Source records:

┌──

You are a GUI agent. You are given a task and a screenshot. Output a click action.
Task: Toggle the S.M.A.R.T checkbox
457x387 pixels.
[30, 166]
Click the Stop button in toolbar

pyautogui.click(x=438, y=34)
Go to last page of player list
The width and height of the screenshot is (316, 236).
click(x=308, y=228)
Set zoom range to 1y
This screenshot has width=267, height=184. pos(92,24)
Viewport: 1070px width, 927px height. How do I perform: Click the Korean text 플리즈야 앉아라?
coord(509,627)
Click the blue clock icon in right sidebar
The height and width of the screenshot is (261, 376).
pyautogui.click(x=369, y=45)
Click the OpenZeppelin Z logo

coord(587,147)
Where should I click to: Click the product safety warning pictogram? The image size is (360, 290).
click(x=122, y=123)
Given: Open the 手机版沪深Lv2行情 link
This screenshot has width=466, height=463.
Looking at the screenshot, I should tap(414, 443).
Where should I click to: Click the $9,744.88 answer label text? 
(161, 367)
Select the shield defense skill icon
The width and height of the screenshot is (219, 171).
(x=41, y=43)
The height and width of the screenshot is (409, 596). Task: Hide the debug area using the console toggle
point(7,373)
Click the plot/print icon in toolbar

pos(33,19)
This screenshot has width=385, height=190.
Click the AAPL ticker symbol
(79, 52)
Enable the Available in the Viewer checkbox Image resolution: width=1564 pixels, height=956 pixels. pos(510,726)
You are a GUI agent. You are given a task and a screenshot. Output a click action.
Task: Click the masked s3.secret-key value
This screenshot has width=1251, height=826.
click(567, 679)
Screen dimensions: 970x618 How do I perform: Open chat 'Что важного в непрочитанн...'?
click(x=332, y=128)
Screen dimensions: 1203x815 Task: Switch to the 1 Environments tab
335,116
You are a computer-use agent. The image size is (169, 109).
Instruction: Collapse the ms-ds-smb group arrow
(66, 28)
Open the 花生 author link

└──

:: Problem ::
Please rewrite the lines above as a JSON list of strings, with one string per line and blank lines left out.

:: Result ::
[
  "You are a GUI agent. You are given a task and a screenshot. Output a click action.",
  "Task: Toggle the S.M.A.R.T checkbox",
  "457x387 pixels.",
  "[30, 166]",
  "Click the Stop button in toolbar",
  "pyautogui.click(x=438, y=34)",
  "Go to last page of player list",
  "The width and height of the screenshot is (316, 236).",
  "click(x=308, y=228)",
  "Set zoom range to 1y",
  "This screenshot has width=267, height=184. pos(92,24)",
  "Viewport: 1070px width, 927px height. How do I perform: Click the Korean text 플리즈야 앉아라?",
  "coord(509,627)",
  "Click the blue clock icon in right sidebar",
  "The height and width of the screenshot is (261, 376).",
  "pyautogui.click(x=369, y=45)",
  "Click the OpenZeppelin Z logo",
  "coord(587,147)",
  "Where should I click to: Click the product safety warning pictogram? The image size is (360, 290).",
  "click(x=122, y=123)",
  "Given: Open the 手机版沪深Lv2行情 link",
  "This screenshot has width=466, height=463.",
  "Looking at the screenshot, I should tap(414, 443).",
  "Where should I click to: Click the $9,744.88 answer label text? ",
  "(161, 367)",
  "Select the shield defense skill icon",
  "The width and height of the screenshot is (219, 171).",
  "(x=41, y=43)",
  "The height and width of the screenshot is (409, 596). Task: Hide the debug area using the console toggle",
  "point(7,373)",
  "Click the plot/print icon in toolbar",
  "pos(33,19)",
  "This screenshot has width=385, height=190.",
  "Click the AAPL ticker symbol",
  "(79, 52)",
  "Enable the Available in the Viewer checkbox Image resolution: width=1564 pixels, height=956 pixels. pos(510,726)",
  "You are a GUI agent. You are given a task and a screenshot. Output a click action.",
  "Task: Click the masked s3.secret-key value",
  "This screenshot has width=1251, height=826.",
  "click(567, 679)",
  "Screen dimensions: 970x618 How do I perform: Open chat 'Что важного в непрочитанн...'?",
  "click(x=332, y=128)",
  "Screen dimensions: 1203x815 Task: Switch to the 1 Environments tab",
  "335,116",
  "You are a computer-use agent. The image size is (169, 109).",
  "Instruction: Collapse the ms-ds-smb group arrow",
  "(66, 28)",
  "Open the 花生 author link"
]